Разобравшись с трудом в присланных книжках, я написал целое послание Дягилеву о своих впечатлениях и со страхом ждал от него ответа, уверенный, что получу от него нагоняй за свои глупости, за непонимание. Сергей Павлович ничего не пишет; только позже, уже при личной встрече, он сказал мне, что я отметил самое главное, что некоторые (и особенно личные, почти нечаянно написанные, оброненные) замечания ему особенно понравились и что он поверил в мою художественную чуткость и стал уверен, что из меня выйдет настоящий артист.
Я ждал писем от Дягилева — он молчал, и я не знал, что мне думать. Вдруг совершенно неожиданно получаю ночью 18 августа телеграмму, прекратившую мою туринскую жизнь: «Vous ai envoye 500 liquidez tout a Turin soyez mercredi soir Milano hotel Cavour avec tous vos bagages» [Отправил вам 500 ликвидируйте всё в Турине будьте среду вечером Милане отель Кавур со всем своим багажом (фр.)]. Очевидно, и сам Дягилев неожиданно принял это решение, потому что в тот же день в монте-карловском банке он мне написал коротенький экспресс, который не предполагал такого мгновенного выезда из Турина:
«Ликвидировать всё» в Турине в один день было нетрудно: в Турине для меня ничего не было, кроме маэстро Чеккетти. Мы очень трогательно и нежно простились с ним — он обещал мне, что приедет зимой в Монте-Карло в дягилевский балет,— и 20 августа днем я был в Милане. Дягилев уже ждал меня, и мы тотчас поехали в Венецию. Приезжаем поздно вечером, выходим из вокзала.

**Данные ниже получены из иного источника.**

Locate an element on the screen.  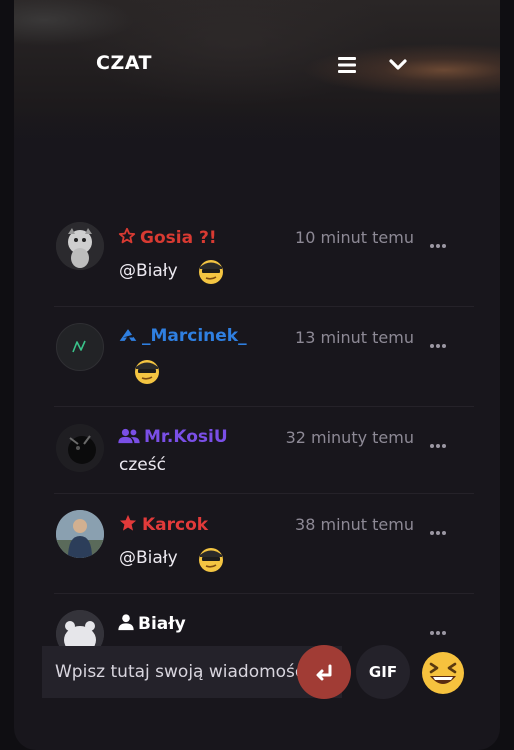
star-filled-icon is located at coordinates (128, 522).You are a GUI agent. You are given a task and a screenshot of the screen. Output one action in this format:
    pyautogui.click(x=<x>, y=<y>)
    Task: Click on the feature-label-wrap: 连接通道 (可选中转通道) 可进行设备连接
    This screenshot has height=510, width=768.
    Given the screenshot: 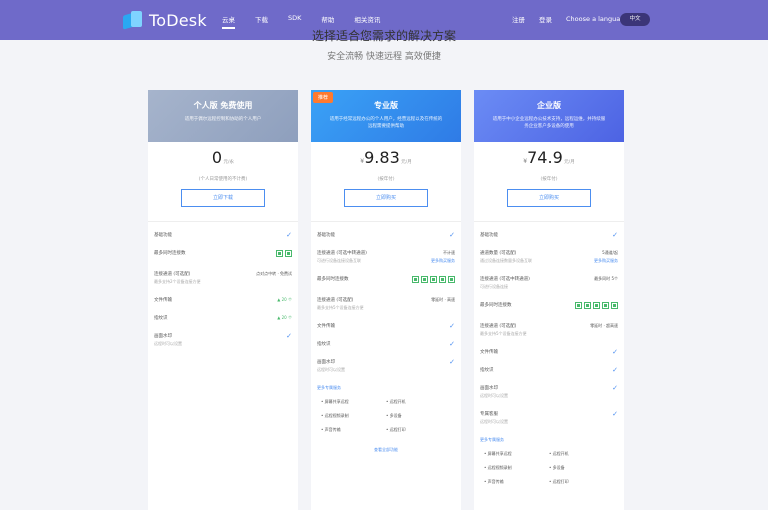 What is the action you would take?
    pyautogui.click(x=505, y=283)
    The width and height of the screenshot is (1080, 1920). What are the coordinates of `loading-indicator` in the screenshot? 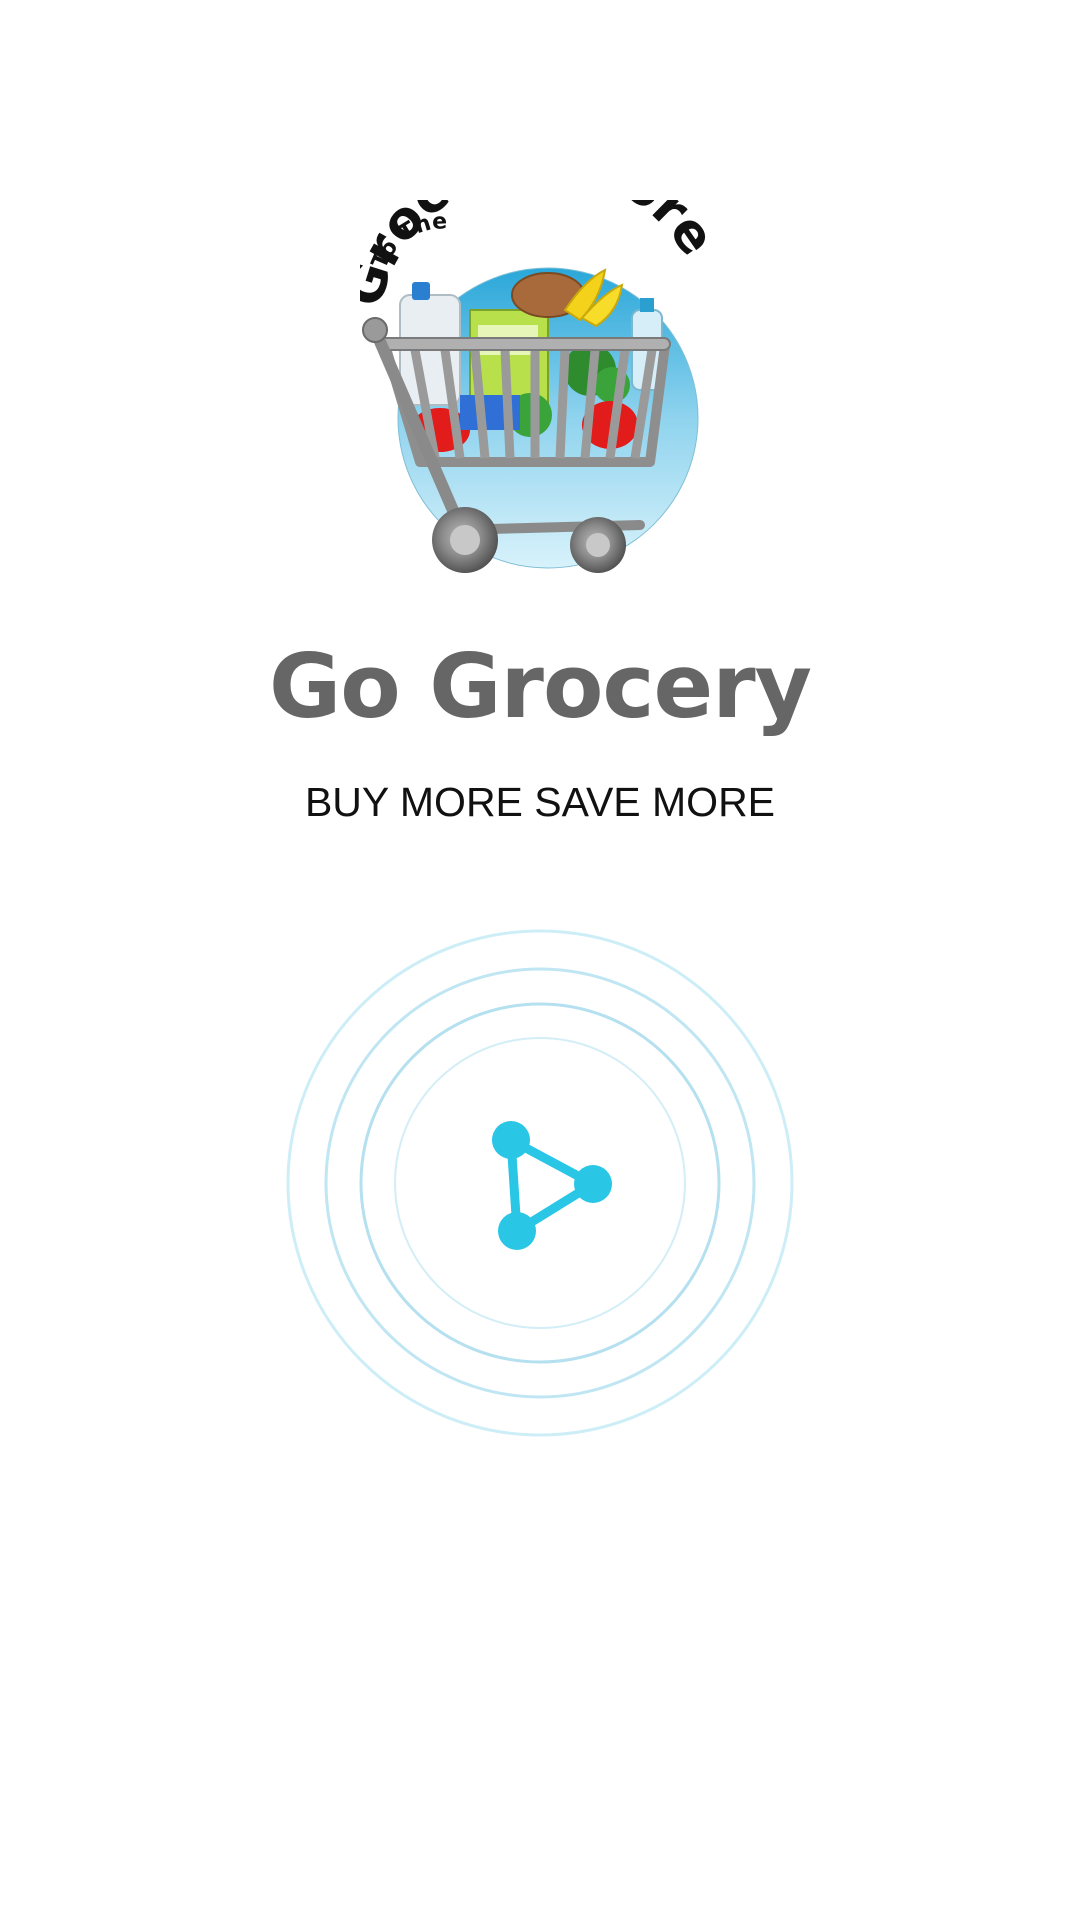 It's located at (540, 1183).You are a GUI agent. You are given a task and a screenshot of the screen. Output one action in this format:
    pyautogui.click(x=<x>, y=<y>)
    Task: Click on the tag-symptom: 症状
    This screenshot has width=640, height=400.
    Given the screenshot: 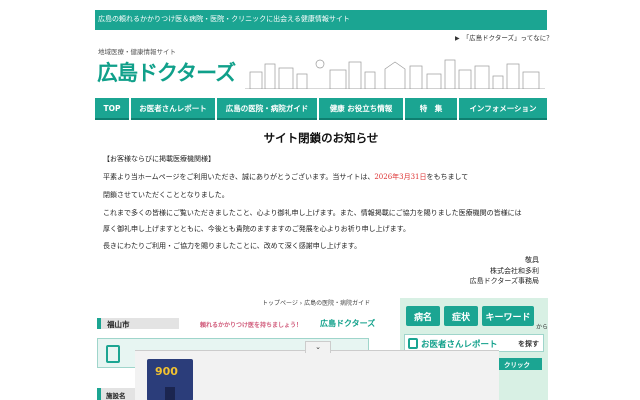 What is the action you would take?
    pyautogui.click(x=461, y=316)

— Ну, на чём же ты хочешь ехать в город, выбирай: на извозчике или в гондоле?
Я стал умолять Сергея Павловича взять гондолу, Сергей Павлович мило, по-итальянски, рассмеялся,— я не понял почему...

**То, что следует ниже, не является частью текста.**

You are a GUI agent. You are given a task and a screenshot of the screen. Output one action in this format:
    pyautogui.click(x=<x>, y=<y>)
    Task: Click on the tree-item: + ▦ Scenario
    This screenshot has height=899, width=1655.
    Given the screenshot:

Мы поехали в гондоле по городу великого молчания, и я вдруг понял великую ночную, какую-то благовестящую Венецию с её глубоким тёмным небом, отражающимся в едва шелестящих каналах,— и принял её в себя на всю жизнь. Всё стало в жизни другим. Другим стал и Сергей Павлович — таким, каким я никогда его раньше не знал (и каким впоследствии всегда видел в Венеции): Дягилев превратился в дожавенецианца, с гордостью и радостью показывающего свой родной прекрасный город. Мы пробыли в Венеции пять дней — пять прекрасных и значительных дней, и Дягилев всё время был умиленно-добродушным, всё время улыбался, всё время кивал головой направо и налево, всем улыбчиво говорил «buon giomo»[Здравствуйте! – итал.] (все в Венеции были знакомые Сергея Павловича) и сидел на площади св. Марка, самой радостной площади мира, так, как будто это был его самый большой салон. Я смотрел на Сергея Павловича и заражался его улыбкой и радостью, точно какое-то давившее бремя спадало с меня, и мне казалось, что я нашел в нём то, что так давно искал, нашел какую-то надёжную, твёрдую и верную опору в жизни.

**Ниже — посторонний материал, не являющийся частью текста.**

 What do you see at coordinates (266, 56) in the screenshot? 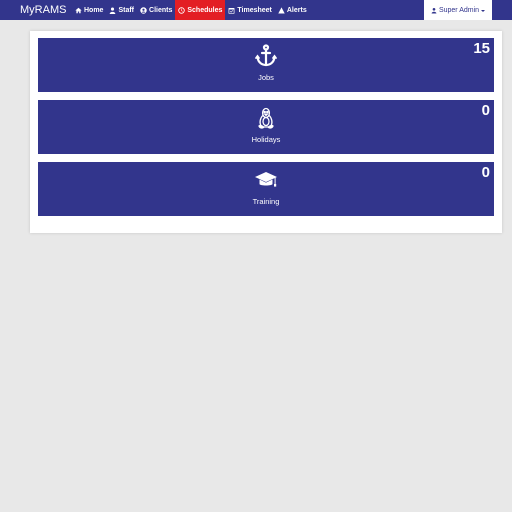
I see `anchor-icon` at bounding box center [266, 56].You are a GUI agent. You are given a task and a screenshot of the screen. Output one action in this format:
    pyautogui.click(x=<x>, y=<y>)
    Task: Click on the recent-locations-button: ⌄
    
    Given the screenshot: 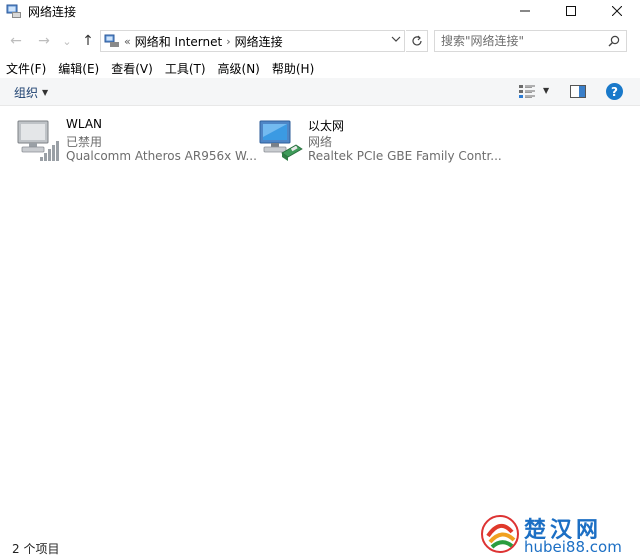 What is the action you would take?
    pyautogui.click(x=67, y=41)
    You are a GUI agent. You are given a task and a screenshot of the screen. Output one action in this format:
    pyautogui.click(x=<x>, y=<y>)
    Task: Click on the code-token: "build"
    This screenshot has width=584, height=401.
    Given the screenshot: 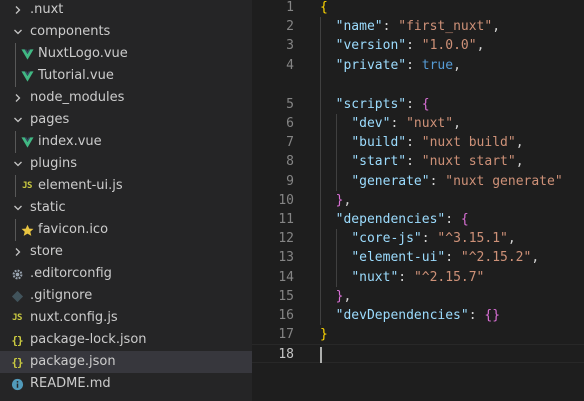 What is the action you would take?
    pyautogui.click(x=379, y=142)
     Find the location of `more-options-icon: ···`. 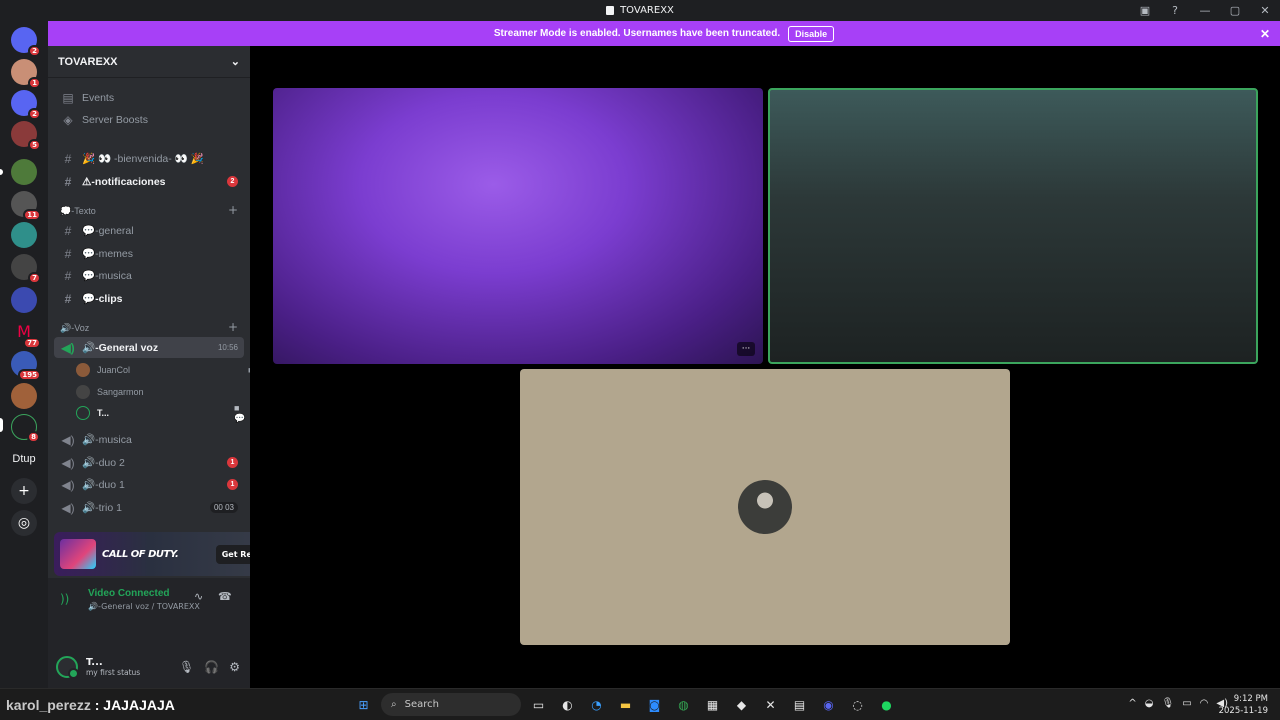

more-options-icon: ··· is located at coordinates (746, 349).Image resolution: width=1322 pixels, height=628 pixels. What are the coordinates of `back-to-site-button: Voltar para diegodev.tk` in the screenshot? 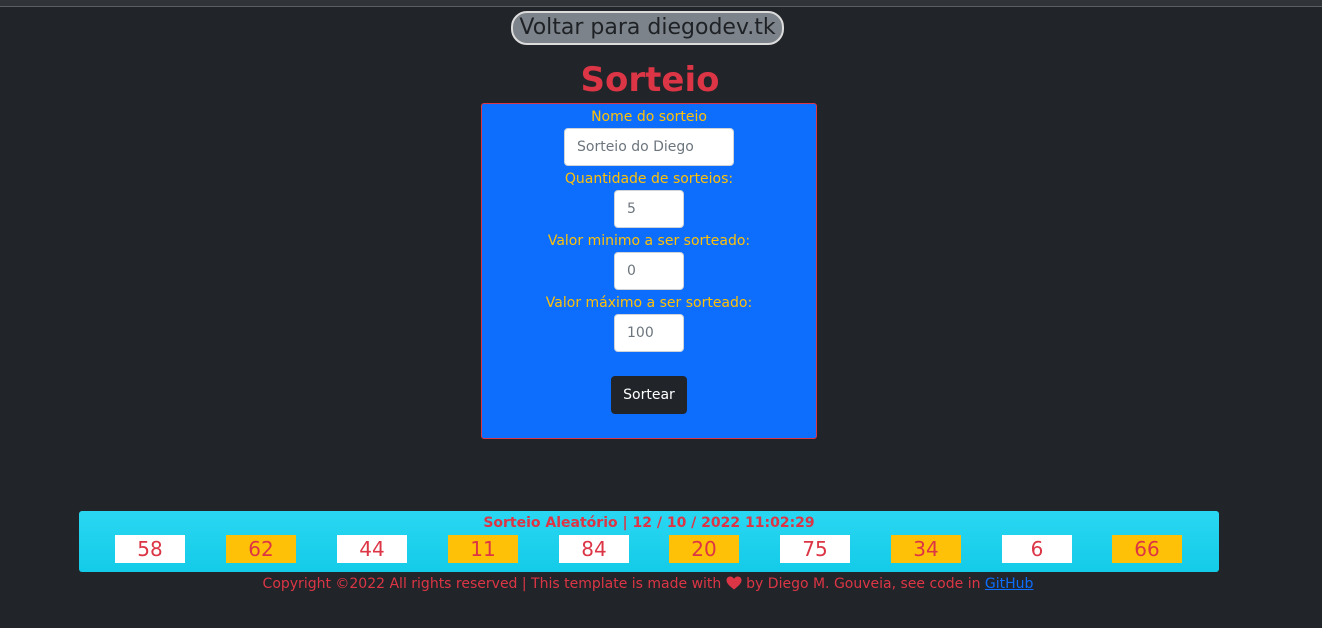 It's located at (648, 28).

На следующий день я увидел всю Венецию, Сергей Павлович не водил меня по музеям, а старался приблизить ко мне самый город — а я его уже чувствовал родным,— рассказывал мне мрачные венецианские истории; мы ходили по городу, катались по Большому каналу, я купался на Лидо (Сергей Павлович никогда не купался — он органически не в состоянии был показываться на людях раздетым), и всё время возвращались на площадь (суеверный Дягилев, кстати сказать, перепутавший примету, никогда не переходил и не позволял мне переходить площадь между двумя колоннами). Вечером в «Fenice» [Фениче – оперный театр в Венеции – ред.] мы слушали оперу «Севильский цирюльник» и после оперы ужинали с Есениным и Айседорой Дункан.
С третьего венецианского дня Дягилев стал мне показывать искусство Венеции, и так показывать, что, сколько я потом ни бывал в Венеции, мне ни на йоту не прибавилось знания и чувства венецианского искусства — такого непохожего на то, что я так недавно ещё видел в Милане. Нам едва хватило трёх дней; мы не теряли ни одной минуты и успели быть всюду: и в Палаццо дожей, и в Академии художеств, и во всех церквах, и во всех палаццо, куда только могли получить доступ.